As he had in the past, Brewer turned to the federal bankruptcy courts for protection, placing Cal Star in bankruptcy in August 1990. Three years later, creditors are still sorting out the mess from chaotic and incomplete records maintained by Brewer and Harshey, Cal Star's president. But one thing seems clear: The federal government would like to file criminal charges against Brewer for his role in Cal Star's demise. At least, that is what one source close to the federal investigation says, and such a contention should come as no surprise to Brewer. Since 1990, he has been using the excuse that he's under federal investigation to stall the civil suits pending against him in Orange County.

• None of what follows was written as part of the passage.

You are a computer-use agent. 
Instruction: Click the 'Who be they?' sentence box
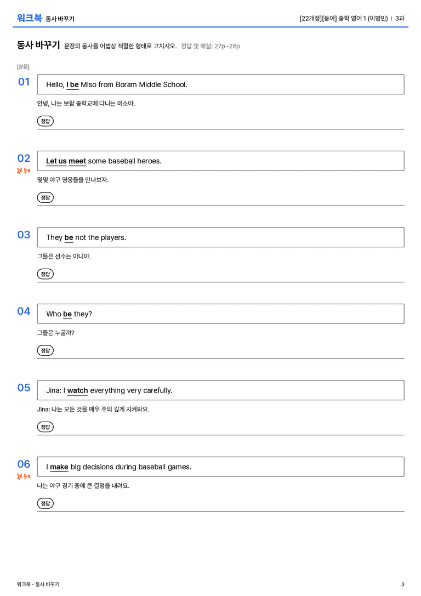click(x=220, y=314)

Brewer admits, through his California attorney, that the feds are ready to drop the ax; the attorney has filed court papers contending that "Brewer has every reason to fear that criminal charges may be forthcoming in the near future."

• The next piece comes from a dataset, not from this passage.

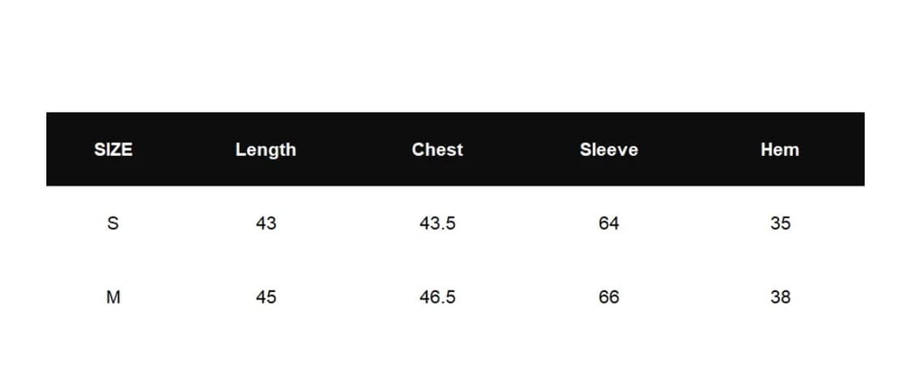Click the sleeve value 66
Image resolution: width=911 pixels, height=391 pixels.
(608, 297)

Federal investigators are focusing on Cal Star's borrowing from two savings and loan companies that later collapsed and were taken over by the Resolution Trust Corporation. Cal Star borrowed $30 million from a now-defunct Salt Lake City thrift, Williamsburg Savings Bank, but failed to repay $7.2 million of the loan. Cal Star also left ABQ Bank of Albuquerque on the hook for at least $6 million, according to court records related to Cal Star's bankruptcy filing.

Brewer says Cal Star's problems were caused by the failure of the two thrifts. When the banks collapsed, he claims, Cal Star lost its credit lines, and was unable to continue doing business.

Federal investigators say Brewer has it backward. Investigators and bankruptcy attorneys allege Cal Star's sloppy accounting and illegal operation contributed to the demise of the thrifts.

Investigators are still trying to determine where the $13 million in unpaid loan proceeds went.

"We've been tracing money in and out of various accounts of Cal Star, and we can't seem to locate a particular destination of those funds," says Jennifer Golison, an attorney working for the trustee liquidating Cal Star's debts.

Bankruptcy investigators have, however, decided one thing: Brewer spent lavishly during his years as chairman and chief executive officer of Cal Star.

"Brewer lived high on the hog," Golison says.
So far, investigators have discovered that about $1 million of Brewer's personal expenses were charged to Cal Star--including a $200,000 down payment on a golf-course home in posh Laguna Niguel, California.

Other personal expenses include $31,000 in charges on the company's American Express card for items such as a fur coat; Hawaiian vacations for Brewer's wife and kids while he traveled to New York; limousine and bodyguard services; tickets to Disneyland; and wild nights at Rick's Saloon, a Houston topless bar where thousands of dollars were spent on table-dancing women.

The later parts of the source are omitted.